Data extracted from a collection
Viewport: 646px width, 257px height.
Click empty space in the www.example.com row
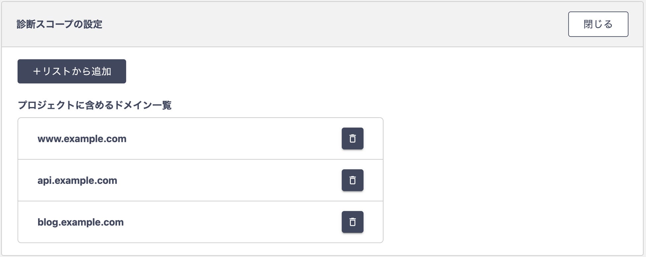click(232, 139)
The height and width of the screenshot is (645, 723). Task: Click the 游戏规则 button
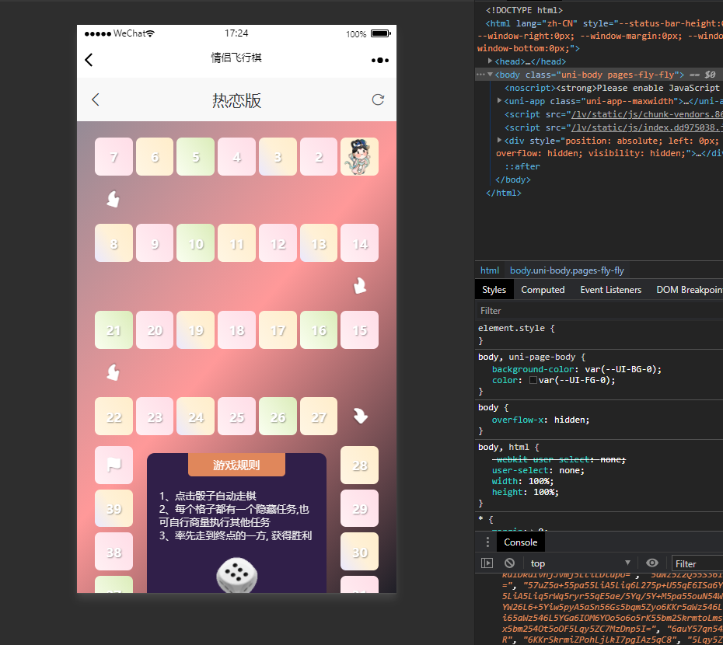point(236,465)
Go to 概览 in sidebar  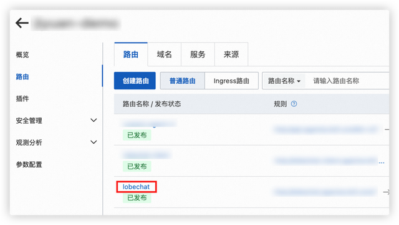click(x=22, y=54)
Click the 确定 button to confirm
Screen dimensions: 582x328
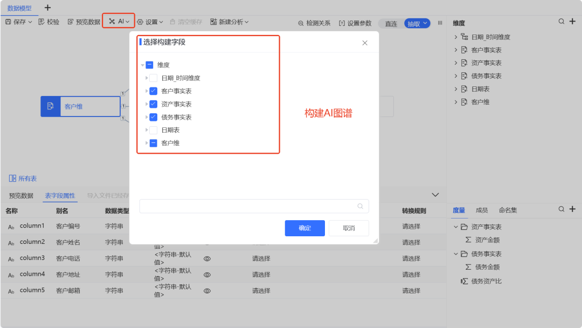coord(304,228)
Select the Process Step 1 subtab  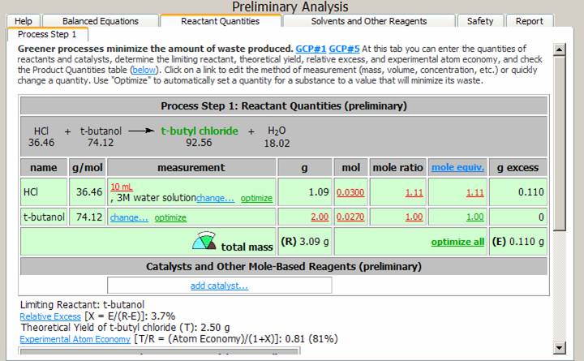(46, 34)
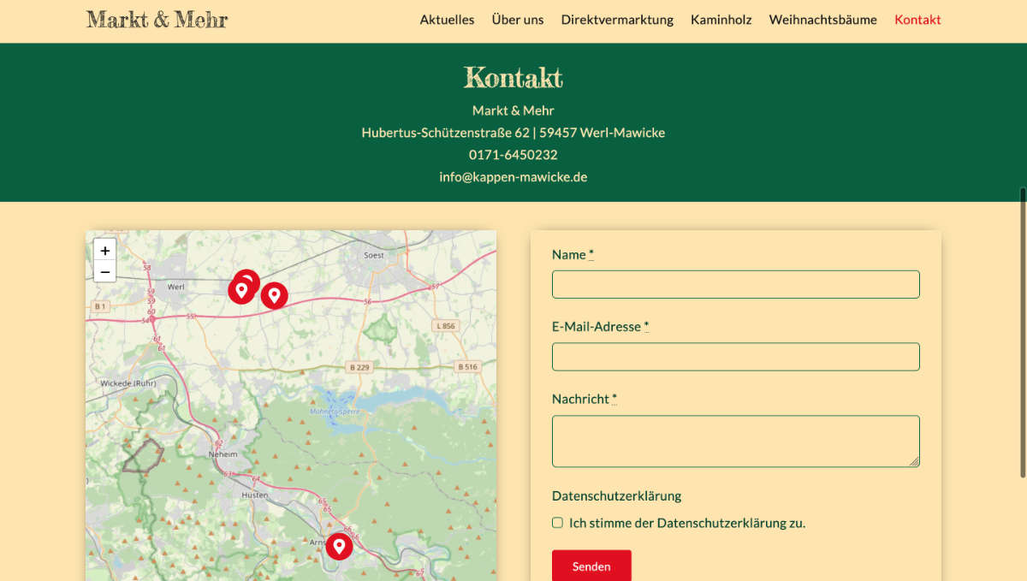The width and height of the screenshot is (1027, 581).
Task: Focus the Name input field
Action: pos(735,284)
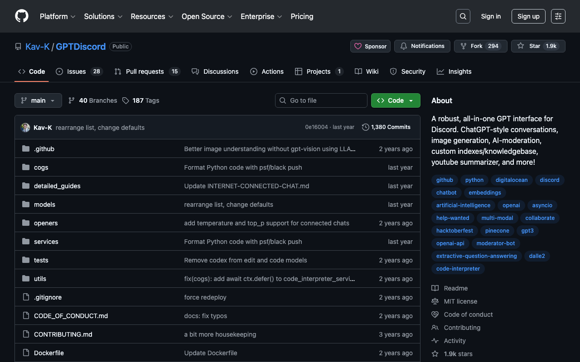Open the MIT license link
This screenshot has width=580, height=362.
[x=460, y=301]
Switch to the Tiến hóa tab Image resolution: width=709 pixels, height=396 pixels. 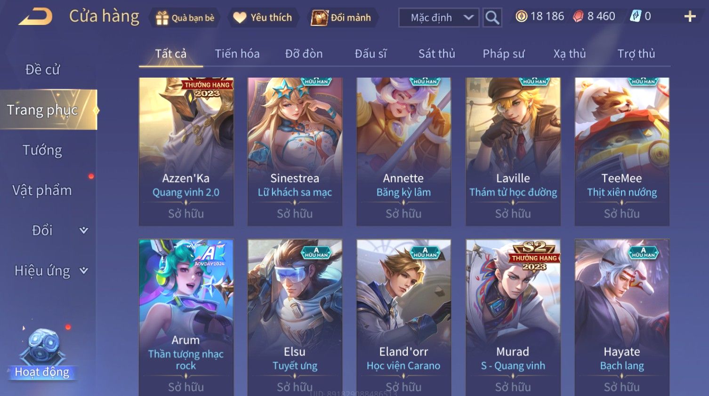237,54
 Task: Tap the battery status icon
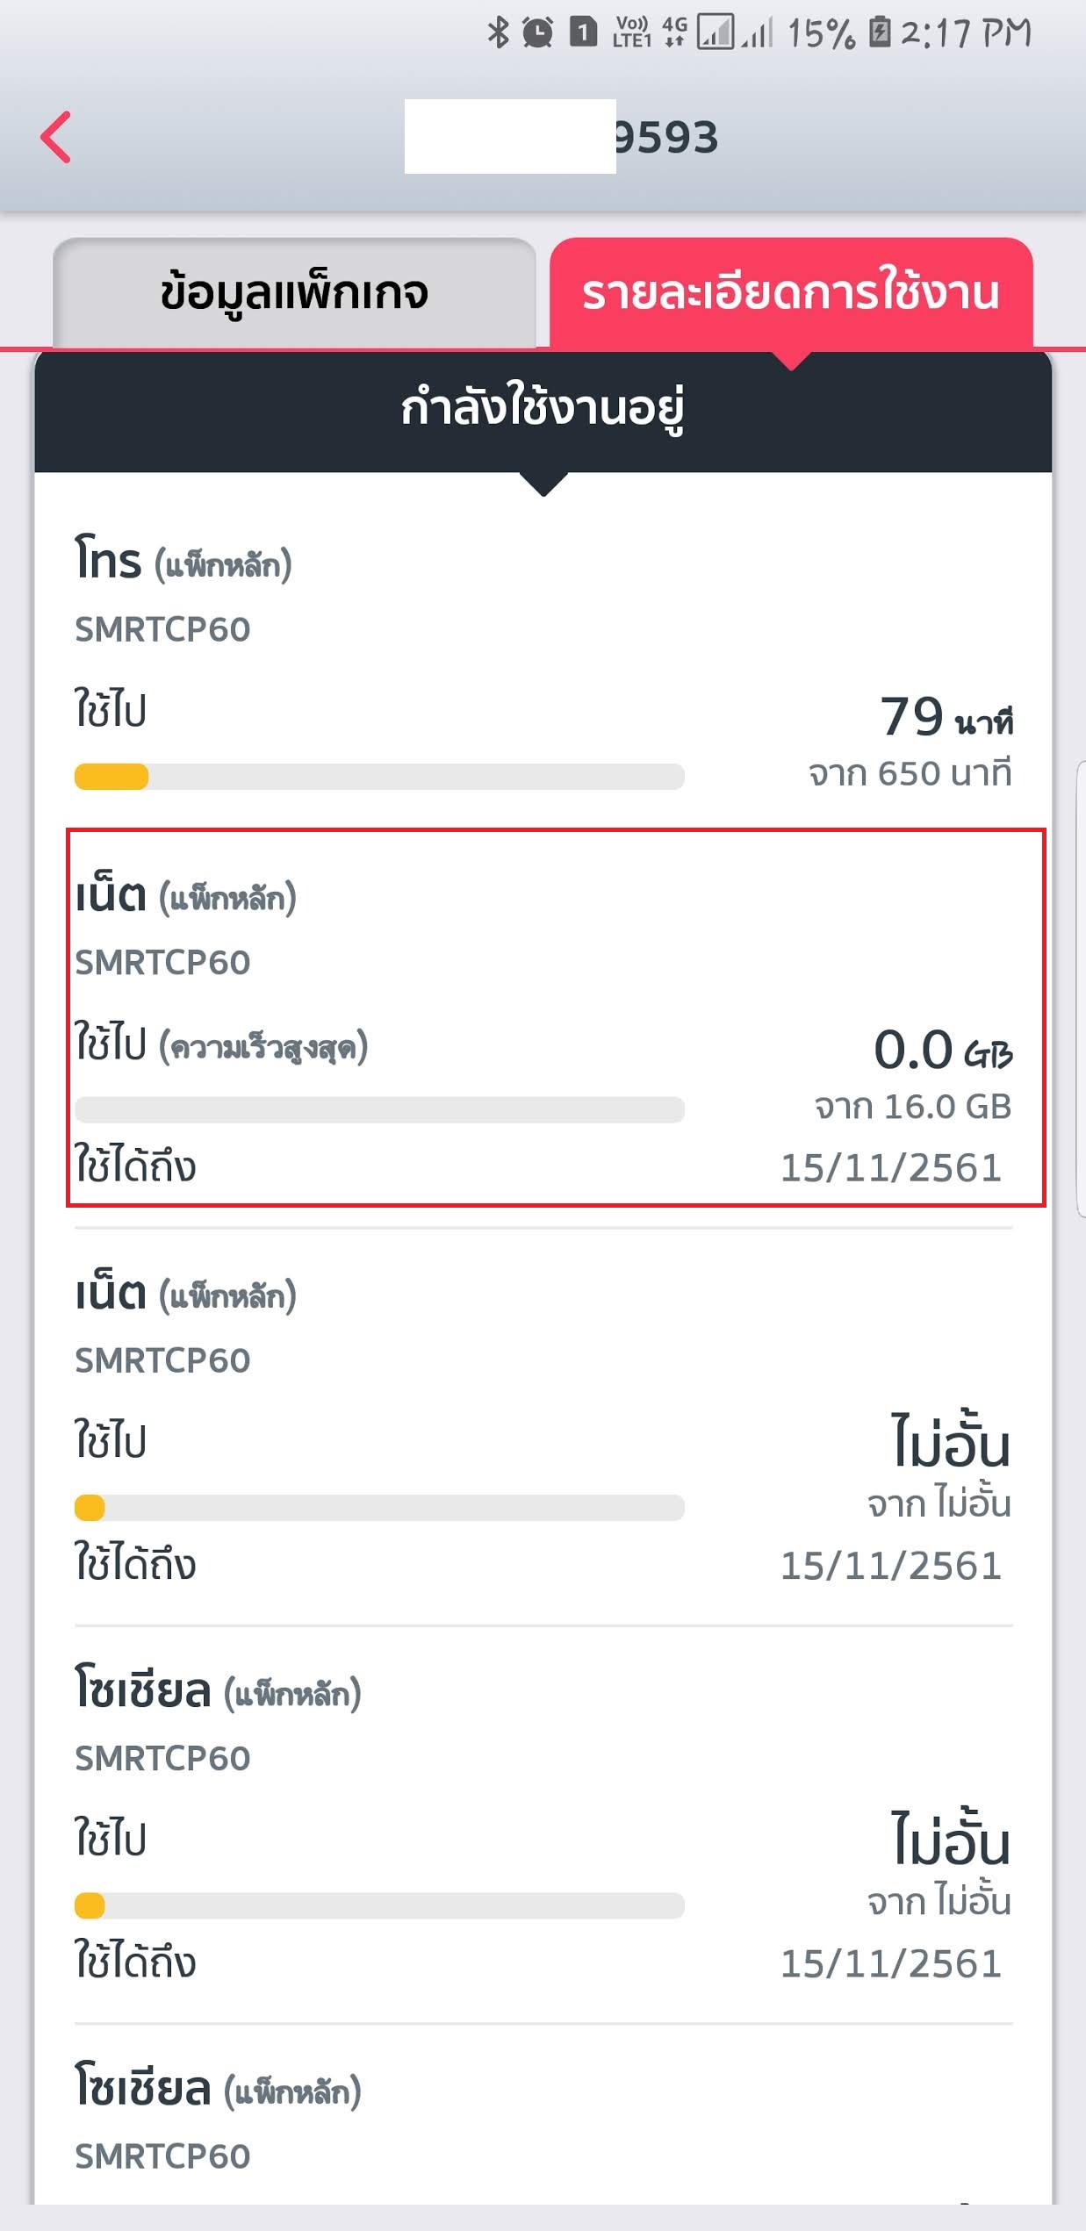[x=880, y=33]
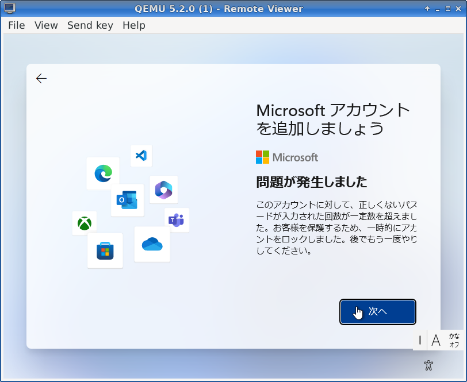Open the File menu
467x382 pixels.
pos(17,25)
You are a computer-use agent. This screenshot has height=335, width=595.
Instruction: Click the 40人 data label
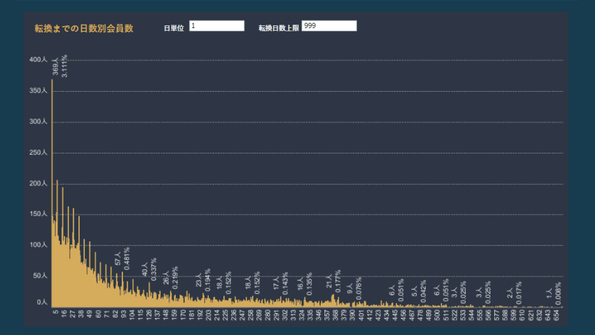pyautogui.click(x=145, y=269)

- Task to complete -
In the entries above, find the line containing "Task: Tap the battery status icon"; transcribe exactly that line and every line after it through the end, and only those, omitting pictures.

- Result -
 Task: Tap the battery status icon
[x=880, y=33]
Open the File menu
467x382 pixels.
pos(17,25)
You are a computer-use agent. This screenshot has height=335, width=595.
Instruction: Click the 40人 data label
pyautogui.click(x=145, y=269)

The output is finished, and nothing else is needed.